Zie ook: Belforten
Belfort even belangrijk als piramideDoor A. J. Diepenbroek De definitieve beslissing viel op 1 december vorig jaar. Het Comité van het Werelderfgoed van de Unesco besloot toen in het Marokkaanse Marrakesh de Vlaamse belforten aan de prestigieuze ranglijst van werelderfgoed toe te voegen. Die lijst verleent erkenning en bescherming aan wereldberoemd cultuurerfgoed zoals de piramides van Gizeh, de Akropolis in Athene en de Chinese Muur.

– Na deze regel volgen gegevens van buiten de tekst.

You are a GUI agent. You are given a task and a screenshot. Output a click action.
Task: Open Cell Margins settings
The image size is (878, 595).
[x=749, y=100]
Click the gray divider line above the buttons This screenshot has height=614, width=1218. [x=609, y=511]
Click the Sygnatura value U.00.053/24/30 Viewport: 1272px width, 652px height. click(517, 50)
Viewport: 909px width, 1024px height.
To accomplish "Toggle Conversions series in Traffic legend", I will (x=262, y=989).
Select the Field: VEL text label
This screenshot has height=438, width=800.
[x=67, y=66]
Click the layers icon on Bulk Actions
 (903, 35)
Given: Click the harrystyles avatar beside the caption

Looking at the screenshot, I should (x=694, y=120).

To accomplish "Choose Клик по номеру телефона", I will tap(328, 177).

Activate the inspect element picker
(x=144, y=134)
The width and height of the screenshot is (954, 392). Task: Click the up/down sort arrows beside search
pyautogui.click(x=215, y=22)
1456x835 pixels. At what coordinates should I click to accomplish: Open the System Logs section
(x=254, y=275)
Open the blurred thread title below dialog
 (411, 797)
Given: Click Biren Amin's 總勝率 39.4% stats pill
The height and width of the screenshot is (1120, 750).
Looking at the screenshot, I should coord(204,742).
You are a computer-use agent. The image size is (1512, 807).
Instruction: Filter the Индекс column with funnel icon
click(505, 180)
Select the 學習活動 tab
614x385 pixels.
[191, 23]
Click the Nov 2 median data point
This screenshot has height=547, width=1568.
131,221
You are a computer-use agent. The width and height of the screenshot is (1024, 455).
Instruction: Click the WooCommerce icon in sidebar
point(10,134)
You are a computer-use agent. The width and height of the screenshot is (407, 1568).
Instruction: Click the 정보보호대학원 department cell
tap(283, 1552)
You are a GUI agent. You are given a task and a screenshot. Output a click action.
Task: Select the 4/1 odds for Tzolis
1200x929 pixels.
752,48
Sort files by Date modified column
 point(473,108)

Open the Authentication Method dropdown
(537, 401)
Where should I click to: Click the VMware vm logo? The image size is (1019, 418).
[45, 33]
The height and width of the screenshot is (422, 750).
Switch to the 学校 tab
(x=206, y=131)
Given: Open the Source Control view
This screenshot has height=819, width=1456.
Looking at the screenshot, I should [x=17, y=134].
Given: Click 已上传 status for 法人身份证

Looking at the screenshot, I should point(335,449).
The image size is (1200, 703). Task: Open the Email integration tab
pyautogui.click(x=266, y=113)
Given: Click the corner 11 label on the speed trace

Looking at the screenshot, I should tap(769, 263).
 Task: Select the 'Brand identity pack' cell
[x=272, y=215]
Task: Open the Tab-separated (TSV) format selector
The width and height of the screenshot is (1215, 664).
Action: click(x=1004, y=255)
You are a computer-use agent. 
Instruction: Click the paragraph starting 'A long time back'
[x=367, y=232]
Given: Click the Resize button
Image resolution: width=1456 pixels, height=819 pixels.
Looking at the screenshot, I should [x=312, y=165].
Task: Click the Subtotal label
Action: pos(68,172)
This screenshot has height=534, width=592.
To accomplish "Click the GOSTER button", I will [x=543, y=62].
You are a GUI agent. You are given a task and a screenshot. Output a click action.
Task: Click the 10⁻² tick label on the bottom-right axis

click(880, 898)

Het is vier uur in de middag in het oude centrum van Kortrijk. De ondergaande winterzon werpt een goudgele glans op de daken en kerktorens van de stad. Op het centrale plein, dat de Vlaamse steden kenmerkt, spreekt een sinterklaas met een zuidelijk accent een paar moeders met kleine kinderen aan. Boven aan de toren van het belfort heft Manten zijn gouden hamer nadat de beiaard een vrolijke 5-decembermelodie heeft laten klinken. Het gouden mannetje slaat vier keer op de grote klok. Een oma kijkt op haar horloge en knikt bevestigend: Manten is precies op tijd.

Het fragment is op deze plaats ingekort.